Mailly (FO) critique le projet de loi « avenir professionnel »

PARIS, 5 avril 2018 (AFP) – Jean-Claude Mailly, secrétaire général de FO, a critiqué jeudi le projet de loi « avenir professionnel » dont bien des points vont « plus loin » que les accords conclus entre les partenaires sociaux, devant l’Association des journalistes sociaux (Ajis).

Il y a « pas mal de points des accords qui ne sont pas respectés, ou qui vont plus loin, ce qui pose quand même un problème « , a-t-il dit.

La ministre du Travail, Muriel Pénicaud, présentera vendredi son projet de loi « avenir professionnel » réformant la formation professionnelle, l’apprentissage et l’assurance chômage, avant sa présentation en Conseil des ministres fin avril.

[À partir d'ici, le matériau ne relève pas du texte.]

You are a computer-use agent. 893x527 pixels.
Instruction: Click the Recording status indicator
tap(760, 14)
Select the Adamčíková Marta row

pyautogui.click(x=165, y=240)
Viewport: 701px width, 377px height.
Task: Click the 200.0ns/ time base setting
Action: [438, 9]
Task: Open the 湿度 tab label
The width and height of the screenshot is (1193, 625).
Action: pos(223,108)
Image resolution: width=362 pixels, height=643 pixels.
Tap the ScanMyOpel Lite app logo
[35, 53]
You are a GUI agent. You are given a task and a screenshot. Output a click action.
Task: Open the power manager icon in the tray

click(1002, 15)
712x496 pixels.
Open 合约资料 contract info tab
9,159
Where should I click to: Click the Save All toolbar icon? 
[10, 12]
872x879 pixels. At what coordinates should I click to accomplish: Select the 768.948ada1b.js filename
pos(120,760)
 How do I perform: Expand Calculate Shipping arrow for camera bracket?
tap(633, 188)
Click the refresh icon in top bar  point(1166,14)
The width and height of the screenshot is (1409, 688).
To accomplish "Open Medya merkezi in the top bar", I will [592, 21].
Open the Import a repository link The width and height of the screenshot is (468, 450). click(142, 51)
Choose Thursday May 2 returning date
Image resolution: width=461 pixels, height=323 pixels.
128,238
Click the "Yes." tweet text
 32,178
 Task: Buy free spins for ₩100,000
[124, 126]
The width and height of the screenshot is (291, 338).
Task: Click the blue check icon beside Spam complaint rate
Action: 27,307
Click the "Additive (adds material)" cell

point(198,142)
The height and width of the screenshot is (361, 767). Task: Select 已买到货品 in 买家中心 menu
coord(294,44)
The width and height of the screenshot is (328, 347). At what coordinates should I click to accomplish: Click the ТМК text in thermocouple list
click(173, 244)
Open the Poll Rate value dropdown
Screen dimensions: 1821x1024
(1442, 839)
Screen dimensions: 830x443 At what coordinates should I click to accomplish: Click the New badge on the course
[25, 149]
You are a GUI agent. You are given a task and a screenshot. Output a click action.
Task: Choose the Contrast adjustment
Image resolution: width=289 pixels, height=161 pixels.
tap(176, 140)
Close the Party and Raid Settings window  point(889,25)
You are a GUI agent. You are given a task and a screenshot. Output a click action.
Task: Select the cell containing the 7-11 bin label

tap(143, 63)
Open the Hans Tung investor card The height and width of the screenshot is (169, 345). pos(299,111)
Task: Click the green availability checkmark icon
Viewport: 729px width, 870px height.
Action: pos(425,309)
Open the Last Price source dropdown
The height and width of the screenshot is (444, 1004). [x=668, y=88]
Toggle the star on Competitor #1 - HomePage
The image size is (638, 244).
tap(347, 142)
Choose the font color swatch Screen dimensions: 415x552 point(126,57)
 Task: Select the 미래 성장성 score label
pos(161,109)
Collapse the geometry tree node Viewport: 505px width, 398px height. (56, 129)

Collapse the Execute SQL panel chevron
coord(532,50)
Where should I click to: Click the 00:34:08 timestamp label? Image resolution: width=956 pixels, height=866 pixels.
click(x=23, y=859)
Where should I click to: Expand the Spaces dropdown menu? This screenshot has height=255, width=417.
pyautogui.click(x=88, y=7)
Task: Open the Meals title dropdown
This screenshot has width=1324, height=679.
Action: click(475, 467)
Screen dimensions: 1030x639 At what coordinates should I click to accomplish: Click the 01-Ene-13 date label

Le projet devait être transmis cette semaine au Conseil d’Etat et aux partenaires sociaux.

A l’exception de la CGT, les partenaires sociaux, syndicats et patronat, ont signé un accord sur la formation professionnelle et un sur l’assurance-chômage.

Sur la formation professionnelle, M. Mailly estime qu’un compte de formation professionnelle en euros plutôt qu’en heures comme l’a décidé le gouvernement, sera « inflationniste ».

Il a exprimé la crainte que beaucoup de salariés veuillent « se débrouiller tout seuls et ils risquent de se faire avoir ». « Entre un beau schéma sur un papier un peu techno et la réalité, parfois il y a un monde », a-t-il ajouté.

La réforme prévoit aussi que les OPCA (organismes paritaires collecteurs agréés) ne collectent plus l’argent de la formation mais que celui-ci soit collecté par les Urssaf, organismes collecteurs des cotisations sociales.

« Il va falloir adapter tout le personnel, 4 à 5.000 personnes, à un nouveau métier », a lancé M. Mailly. « Que vont devenir les Fongecif, il y a 1.000 salariés dans les Fongecif », a-t-il interrogé, à propos des fonds gérant le congé individuel de formation, qui doit être transformé par la réforme.